Base metal – Any non-precious metal (e.g., copper, lead, zinc, nickel, etc.).

Breccia – A rock composed of broken fragments of minerals that can either be similar to or different from the composition of the fragments.

Calcereous – mostly or partly composed of calcium carbonate.

Chalcocite – A sulphide mineral of copper and iron; the most important ore mineral of copper.

Claim – A portion of land held either by a prospector or a mining company.

Clastic sediments – Rocks composed predominantly of broken pieces of older weathered or eroded rocks.

Clay – A fine-grained material composed of hydrous aluminum silicates.

Cleavage – The tendency of a mineral to split along crystallographic planes.

Contact – A geological term used to describe the line or plane along which two different rock formations meet.

Crosscut – A horizontal opening driven from a shaft and (or near) right angles to the strike of a vein or other orebody.

Dacite – An igneous, volcanic rock.

Development – Underground work carried out for the purpose of opening up a mineral deposit.  It includes shaft sinking, crosscutting, drifting and raising.

Drift – A horizontal underground opening that follows along the length of a vein or rock formation as opposed to a crosscut which crosses the rock formation.

Epithermal – Deposited from warn waters at shallow depth under conditions in the lower ranges of temperature and pressure.

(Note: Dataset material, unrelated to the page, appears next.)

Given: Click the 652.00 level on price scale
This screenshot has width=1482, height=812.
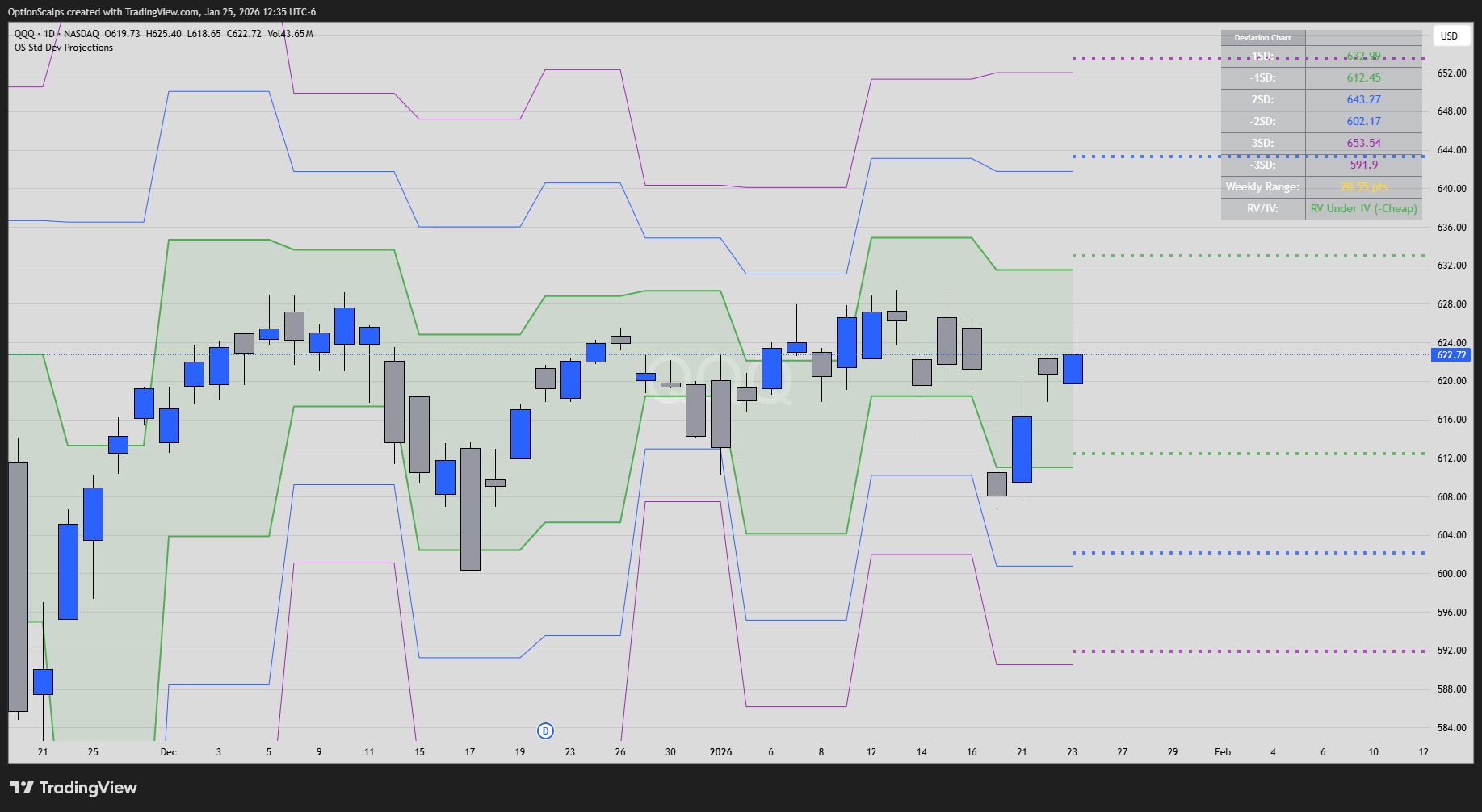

Exploration – Prospecting, sampling, mapping, diamond drilling and other work involved in searching for ore.

Face – The end of a drift, crosscut or stope in which work is taking place.
 
 
 
 
 
 

 
 
Fracture – A break in the rock, the opening of which allows mineral-bearing solutions to enter.  A "cross-fracture" is a minor break extending at more-or-less right angles to the direction of the principal fractures.

Gangue -- the commercially worthless material that surrounds, or is closely mixed with, a wanted mineral in an ore deposit.

Geochemistry – The study of the chemical properties of rocks.

Geology – The science concerned with the study of the rocks which compose the Earth.

G/t – grams per tonne.

Host rock – The rock surrounding an ore deposit.

Igneous rocks – Rocks formed by the solidification of molten material from far below the earth’s surface.

Intrusive – A body of igneous rock formed by the consolidation of magma intruded into other rocks, in contrast to lavas, which are extruded upon the surface.

Km – kilometers.

Latite – An igneous, volcanic rock.

Lava – A general name for the molten rock ejected by volcanoes.

Lens – Generally used to describe a body of ore that is thick in the middle and tapers towards the ends.

Lode – A mineral deposit in solid rock.

M – meters.

Magma – The molten material deep in the Earth from which rocks are formed.

Metamorphic rocks – Rocks which have undergone a change in texture or composition as the result of heat and/or pressure.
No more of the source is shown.